20 thoughts on “Surrealist transit

  1. And this is where you launch into discussing your sex life, before finally bothering to talk about the game ten paragraphs later.

  2. It’s the same effect that eirikr’s Mega Man 9 shirt got or when I wear my Street Fighter II shirt. The difference is just that your nostalgia item was the real thing. It’s got more credibility than a shirt, but it’s also far more unwieldy.

  3. If you are ever hurting for ideas for Bonus Stage, consider camping out in a coffee shop or some other discrete location with a retro gaming console (ex: NES, Genesis, Colecovison, etc.) or a piece of retro gaming paraphernalia (t-shirt, plushie, Zapper, etc.) and see how many people make a comment or start a conversation with you about it.

  4. Very nice.

    But “too-early decorations”? My local supermarket had it’s Christmas aisle set up in freaking OCTOBER. How’s that for “dislocated in time”?

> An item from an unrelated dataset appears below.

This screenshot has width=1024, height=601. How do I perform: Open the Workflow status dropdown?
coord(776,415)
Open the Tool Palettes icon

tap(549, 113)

  5. I experienced a little bit of that same feeling when recounting how I got Zelda II for Christmas for the 1up Yours holiday gaming retrospective, that I realized that Christmas was exactly 20 years past. It seems like if there was ever a time to accidentally stumble into a time warp back to one of the most seminal Christmas holiday seasons console retro-gaming history that this would be it.

  6. Aww, this is beautiful. My twenty-one years younger self would be far too occupied playing those shiny brand new copies of Super Mario Bros. and The Legend of Zelda a few weeks from now to appreciate this, or at this exact moment in time but twenty-one years back, he’d be too busy hoping with all his might that a “Nintendo” would be under the tree, but the present me thanks you sincerely for taking the time to reflect on this. You probably made the day of every single person of similar age you passed on the way home!

  7. The man you described was my dad, when I was three years old. I still have vague recollections of him brining the NES home.

    Ahh, memories…

  8. This was one of the more beautiful, literary blogs I’ve read on GameSpite. It really represents a feeling rarely described yet often felt. Thanks for writing it!

  9. Are you familiar with “sehnsucht”? It’s a German word which has no translation in other languages, but it may be an appropriate description for your experience on the train, and what you call “nostalgia’s misplaced relative.” The musician Brad Mehldau explains sehnsucht as “A sublime recognition of our own infinite longing.” Wikipedia, as usual, can probably explain it better:

  10. Sitting here in my girlfriend’s house reading this post. She walked in and saw me staring off. She asked me what was up and I said “wow.”

    20 years for me too, this Christmas.

    Thanks Parish.

  11. I’m glad I wasn’t in that situation. Nostalgia hits me like a sledgehammer to the abdomen most times, so that’s no good when you’re lugging something through the cold.

    Just lying down thinking about the first time I played a Nintendo makes me feel all wonky. It was before they were actually released and Universal Studios (I *think*) was doing some weird contest where anyone could come in and go for a high score on some skateboarding NES game. The winners GOT an NES.

    I’d never played one before, so of course, I completely boned it up. I was completely bewildered by the plus sign on the controller and the lack of a joystick.

    I did get a really neat Mario hat that I wish I still had. he’s jumping up and reaching for a star.

    Then, that Christmas, I received an NES and an RC Pro Am. And even though I’m sure I MUST have known better, I still expected the RC Pro Am box to literally have little cars and a race track inside it.

  12. It was 20 years ago last June when I got my NES. I had the deluxe set with Duck Hunt, Gyromite and R.O.B. I also got Zelda and, I think, Kung-Fu with it. Good times.